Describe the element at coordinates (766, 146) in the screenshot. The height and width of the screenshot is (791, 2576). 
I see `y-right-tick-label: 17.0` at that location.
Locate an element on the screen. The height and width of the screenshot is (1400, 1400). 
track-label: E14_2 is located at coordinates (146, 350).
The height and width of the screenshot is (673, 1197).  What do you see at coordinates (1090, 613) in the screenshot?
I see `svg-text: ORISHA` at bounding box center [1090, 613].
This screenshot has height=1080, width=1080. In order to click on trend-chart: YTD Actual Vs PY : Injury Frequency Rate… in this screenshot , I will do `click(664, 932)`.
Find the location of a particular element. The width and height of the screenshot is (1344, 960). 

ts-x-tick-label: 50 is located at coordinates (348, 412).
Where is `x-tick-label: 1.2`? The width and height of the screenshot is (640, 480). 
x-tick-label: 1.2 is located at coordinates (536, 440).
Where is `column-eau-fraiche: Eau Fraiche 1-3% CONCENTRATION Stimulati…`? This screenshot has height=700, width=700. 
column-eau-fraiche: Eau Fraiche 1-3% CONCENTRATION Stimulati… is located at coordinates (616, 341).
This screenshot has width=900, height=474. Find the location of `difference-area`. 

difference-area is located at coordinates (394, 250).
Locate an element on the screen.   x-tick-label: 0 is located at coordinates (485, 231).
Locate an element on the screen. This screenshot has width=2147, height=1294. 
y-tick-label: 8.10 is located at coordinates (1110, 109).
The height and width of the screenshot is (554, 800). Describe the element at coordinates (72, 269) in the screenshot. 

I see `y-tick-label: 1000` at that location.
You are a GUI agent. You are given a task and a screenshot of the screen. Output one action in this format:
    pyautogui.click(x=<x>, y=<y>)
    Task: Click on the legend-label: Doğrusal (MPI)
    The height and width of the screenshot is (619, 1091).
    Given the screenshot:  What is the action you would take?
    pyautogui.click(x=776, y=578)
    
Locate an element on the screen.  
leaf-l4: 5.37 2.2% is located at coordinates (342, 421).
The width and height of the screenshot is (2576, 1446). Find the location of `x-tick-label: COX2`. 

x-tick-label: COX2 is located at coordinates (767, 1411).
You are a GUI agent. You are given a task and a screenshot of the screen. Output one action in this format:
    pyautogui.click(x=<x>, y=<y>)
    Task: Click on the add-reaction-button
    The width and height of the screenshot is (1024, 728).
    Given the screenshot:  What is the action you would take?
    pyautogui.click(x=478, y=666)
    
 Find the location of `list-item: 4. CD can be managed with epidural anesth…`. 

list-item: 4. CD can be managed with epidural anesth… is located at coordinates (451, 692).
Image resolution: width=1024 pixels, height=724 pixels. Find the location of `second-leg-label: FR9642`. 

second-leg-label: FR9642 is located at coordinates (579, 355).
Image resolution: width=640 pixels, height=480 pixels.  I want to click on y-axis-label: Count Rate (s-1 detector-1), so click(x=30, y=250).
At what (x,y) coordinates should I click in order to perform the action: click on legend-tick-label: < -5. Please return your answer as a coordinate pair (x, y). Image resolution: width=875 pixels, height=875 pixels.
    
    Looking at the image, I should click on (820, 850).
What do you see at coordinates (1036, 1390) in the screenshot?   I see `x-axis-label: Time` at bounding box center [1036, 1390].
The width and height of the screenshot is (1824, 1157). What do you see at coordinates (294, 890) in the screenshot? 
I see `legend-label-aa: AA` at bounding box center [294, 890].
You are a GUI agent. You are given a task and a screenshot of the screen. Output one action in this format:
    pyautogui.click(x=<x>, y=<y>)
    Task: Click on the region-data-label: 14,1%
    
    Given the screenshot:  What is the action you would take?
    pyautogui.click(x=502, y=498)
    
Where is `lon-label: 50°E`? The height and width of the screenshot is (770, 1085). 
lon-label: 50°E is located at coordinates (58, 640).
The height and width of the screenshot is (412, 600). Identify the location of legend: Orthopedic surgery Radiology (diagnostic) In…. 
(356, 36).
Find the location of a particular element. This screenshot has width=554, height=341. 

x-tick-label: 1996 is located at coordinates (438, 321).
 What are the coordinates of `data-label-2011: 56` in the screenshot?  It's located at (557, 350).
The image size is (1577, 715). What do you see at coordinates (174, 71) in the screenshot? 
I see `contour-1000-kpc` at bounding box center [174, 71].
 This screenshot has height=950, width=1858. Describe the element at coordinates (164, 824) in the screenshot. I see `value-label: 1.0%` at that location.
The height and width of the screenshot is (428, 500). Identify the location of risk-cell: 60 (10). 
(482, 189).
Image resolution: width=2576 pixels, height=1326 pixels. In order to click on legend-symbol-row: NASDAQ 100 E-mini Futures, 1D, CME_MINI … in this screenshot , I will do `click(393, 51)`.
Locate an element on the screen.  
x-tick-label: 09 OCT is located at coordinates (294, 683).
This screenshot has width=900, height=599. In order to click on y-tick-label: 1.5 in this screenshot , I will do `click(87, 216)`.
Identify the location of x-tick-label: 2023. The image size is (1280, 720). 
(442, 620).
───
Task objective:
List every line of the records above that contains the word "order".

Exercise result:
This screenshot has height=1080, width=1080. In order to click on trend-chart: YTD Actual Vs PY : Injury Frequency Rate… in this screenshot , I will do `click(664, 932)`.
At what (x,y) coordinates should I click in order to perform the action: click on legend-tick-label: < -5. Please return your answer as a coordinate pair (x, y). Image resolution: width=875 pixels, height=875 pixels.
Image resolution: width=2576 pixels, height=1326 pixels. In order to click on legend-symbol-row: NASDAQ 100 E-mini Futures, 1D, CME_MINI … in this screenshot , I will do `click(393, 51)`.
This screenshot has width=900, height=599. In order to click on y-tick-label: 1.5 in this screenshot , I will do `click(87, 216)`.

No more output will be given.